Abstract: Growing recognition of the importance of soils has elevated “soil health” as a central concept in agricultural productivity and environmental sustainability. However, defining soil health in both conceptual and practical terms remains challenging. Unlike air and water, where standardized metrics exist, soils involve complex interactions among physical, chemical, and biological properties, making the development of reliable soil tests difficult. To guide land management, indicators must be dynamic by responding over short time scales (1–3 years), rather than static characteristics that change over decades (e.g., soil organic matter) or geologic time. While physical properties are informative, they are labor-intensive and spatially variable. Furthermore, the commercially available soil health tests are inconsistent in detecting management and do not correlate well with crop yield. There is a need for a soil health test that is temporally sensitive, robust, scalable, and interpretable across soil types. Biological indicators, particularly soil enzyme activities, show strong potential. Enzyme assays reflect microbial function, respond to management within 2–3 years, exhibit seasonal stability, and are compatible with high-throughput analysis. Some can be normalized to clay or carbon content, making measurement independent of soil type; and be measured on air-dried samples, facilitating adoption by commercial labs. Soils from across the U.S. Midwest under diverse management—including tillage, cropping intensity, and organic amendments—were evaluated using enzyme activities (arylsulfatase, N-acetylglucosaminidase, β-glucosidase), microbial markers (FAME), and selected chemical properties. These indicators were integrated into a soil health score that was sensitive to management and correlated with crop yields. This research underscores the importance of dynamic, biologically relevant indicators for advancing soil health assessment as a practical tool to guide land management and policy.

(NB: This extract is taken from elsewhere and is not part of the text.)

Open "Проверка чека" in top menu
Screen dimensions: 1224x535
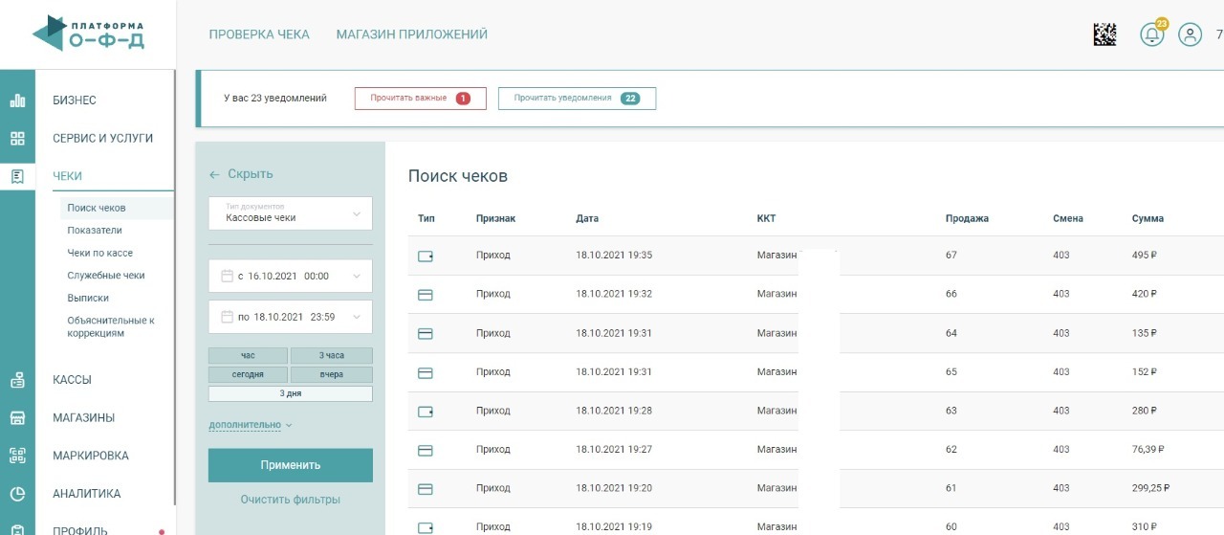coord(259,34)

Biography: Richard Dick is an Ohio Eminent Scholar and Professor of Soil Microbial Ecology at Ohio State University who leads a highly influential research program focused on soil microbial communities and their role in regulating biogeochemical processes and ecosystem services. He has authored over 164 peer-reviewed journal articles, contributed invited book chapters, and edited two books. His work integrates soil microbiome structure and function with applied soil health outcomes, linking biological indicators to nutrient cycling, soil resilience, and sustainable management. A defining contribution of his program is pioneering research on soil enzymology that established enzyme activities as practical, sensitive soil health indicators, now widely used. He has extensive international experience, including work in Bangladesh and over 25 years leading research in West Africa where he directs a multidisciplinary team studying shrub–crop interplanting systems, demonstrating how these systems enhance water, nutrient dynamics and crop yields, and restore degraded soils. He is a Gordon Research Conference Lecturer, Fulbright Scholar, Fellow of the Agronomy Society of America, and Fellow and past President of the Soil Science Society of America. His work is widely cited (over 12,000 citations; h-index >50) and recognized globally, including designation among the world’s top 2% of scientists.